Records for processing:
(begin)
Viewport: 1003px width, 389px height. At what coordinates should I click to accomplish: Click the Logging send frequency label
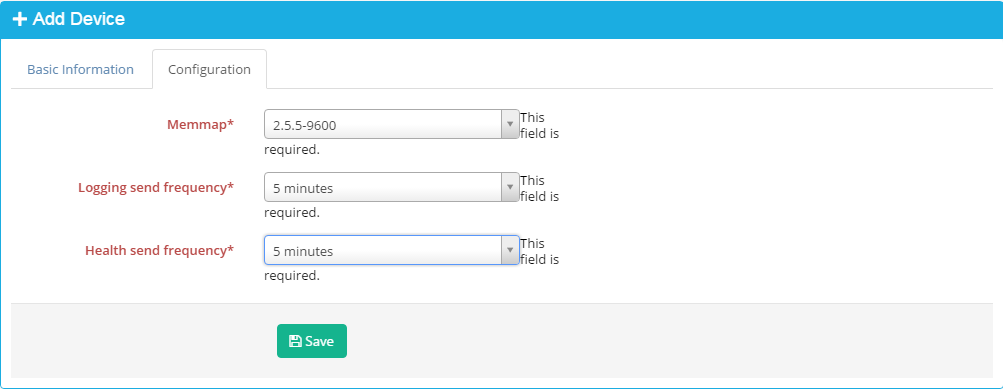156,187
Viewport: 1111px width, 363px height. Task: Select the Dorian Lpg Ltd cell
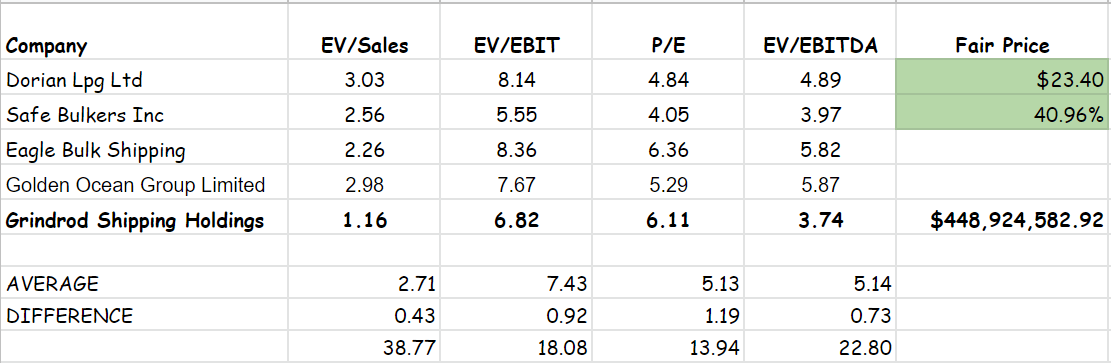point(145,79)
(end)
(begin)
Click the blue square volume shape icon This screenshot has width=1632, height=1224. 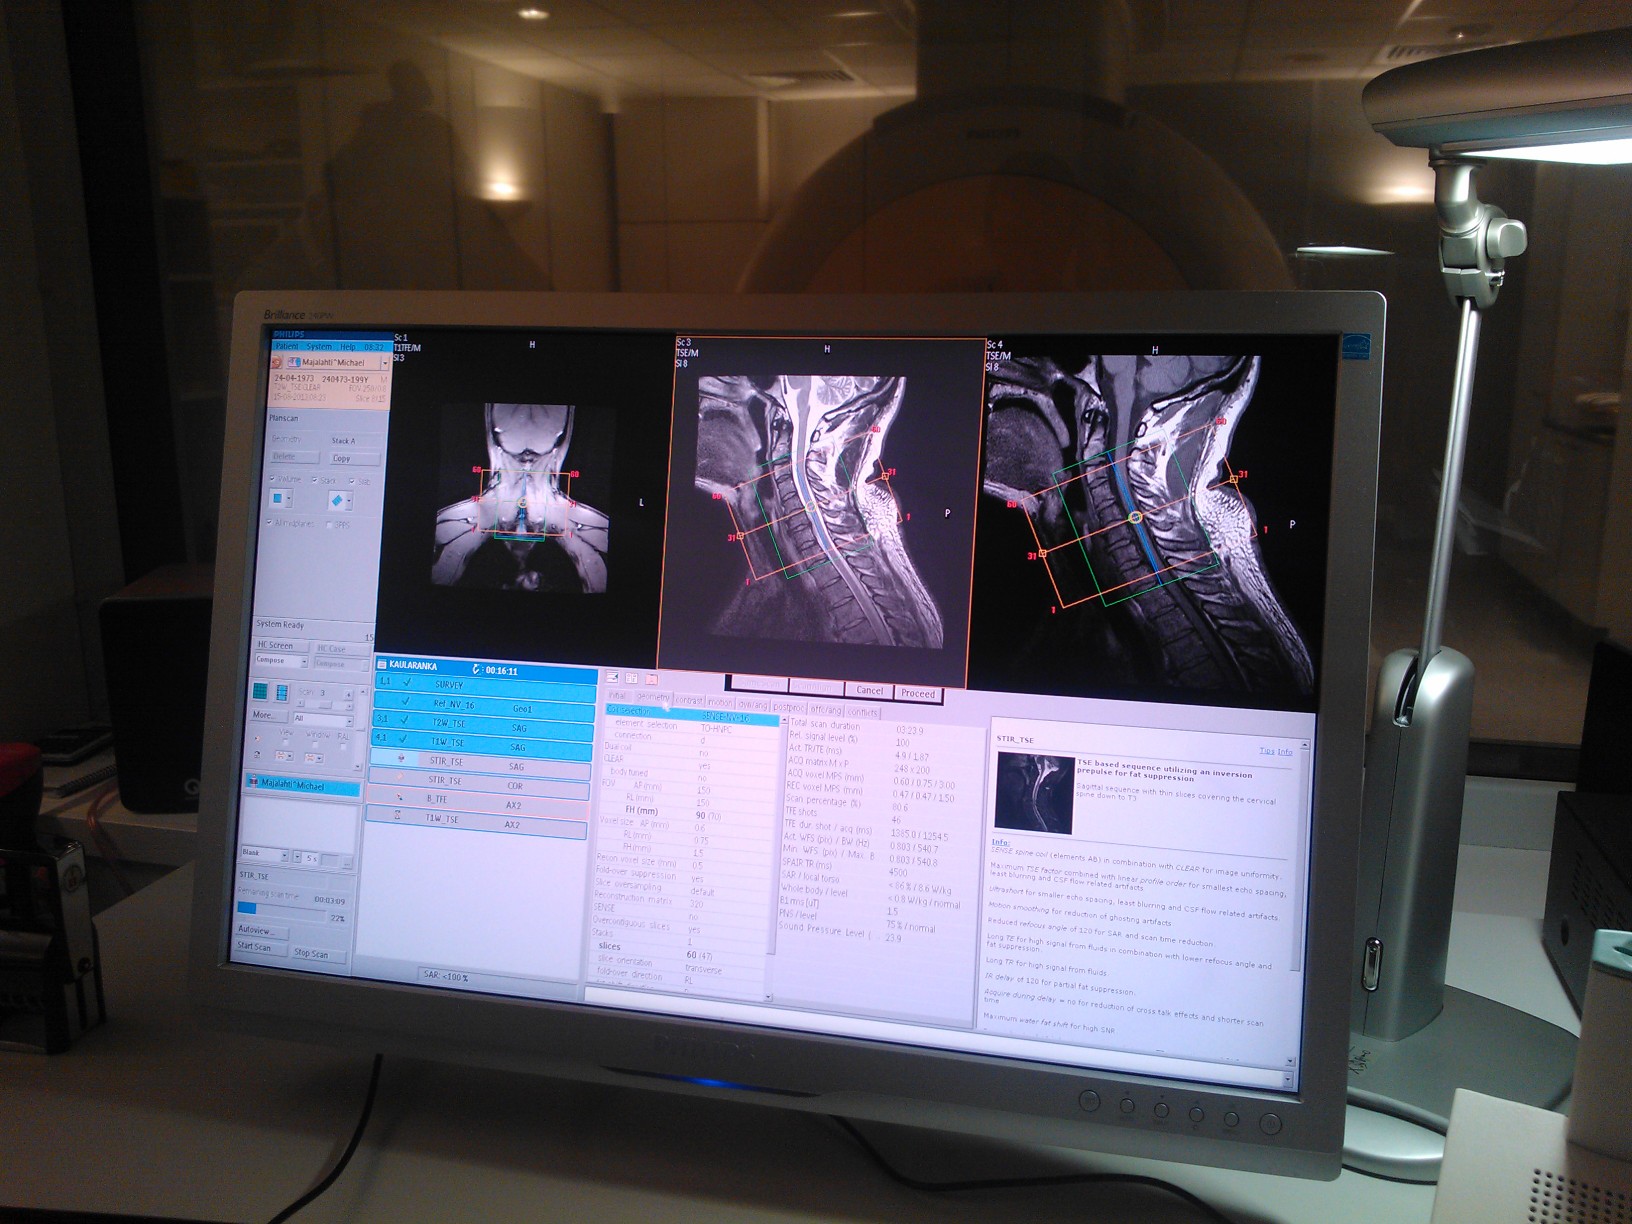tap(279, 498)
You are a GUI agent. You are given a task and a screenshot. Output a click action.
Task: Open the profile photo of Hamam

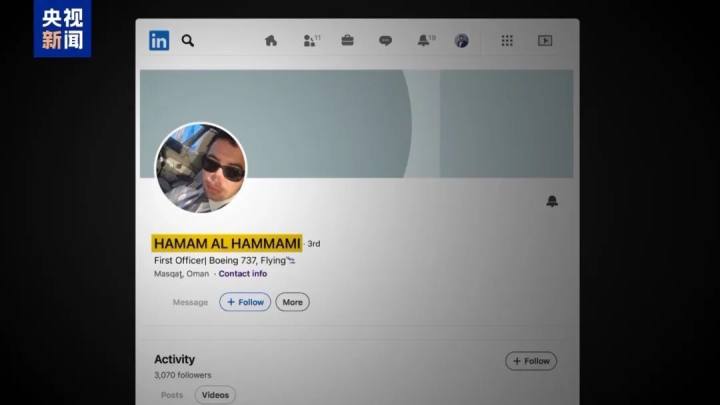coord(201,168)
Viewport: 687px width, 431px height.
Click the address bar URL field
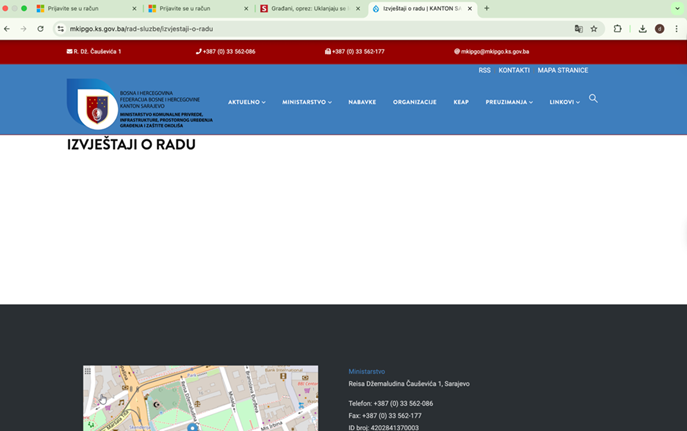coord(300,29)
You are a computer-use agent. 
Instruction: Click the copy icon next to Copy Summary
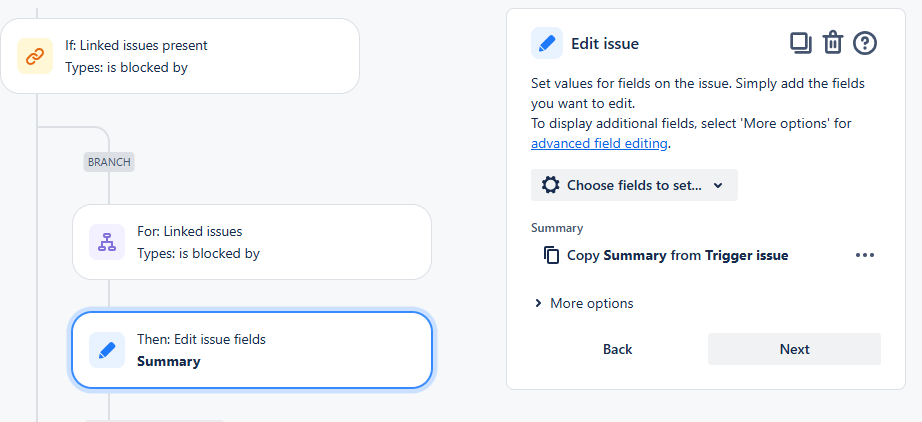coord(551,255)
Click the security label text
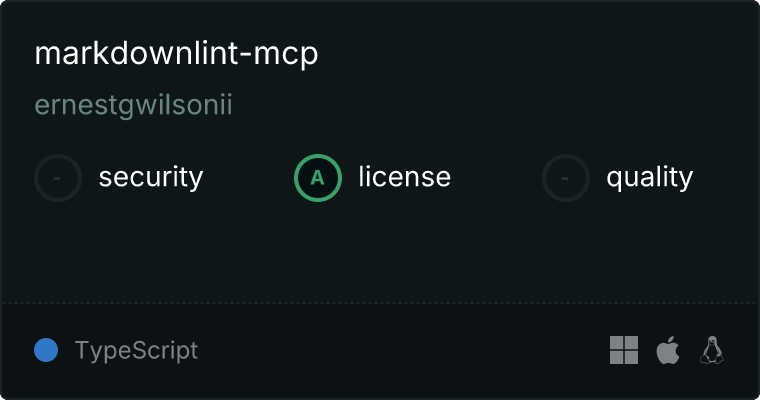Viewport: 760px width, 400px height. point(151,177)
(end)
Stated exercise: Please pull out, word for word, the lines of the items starting with the one that contains "Viewport: 1111px width, 363px" and ending after the one that contains "point(145,79)". Leave the pictures out of your copy.

Correct output:
Viewport: 1111px width, 363px height. Task: Select the Dorian Lpg Ltd cell
point(145,79)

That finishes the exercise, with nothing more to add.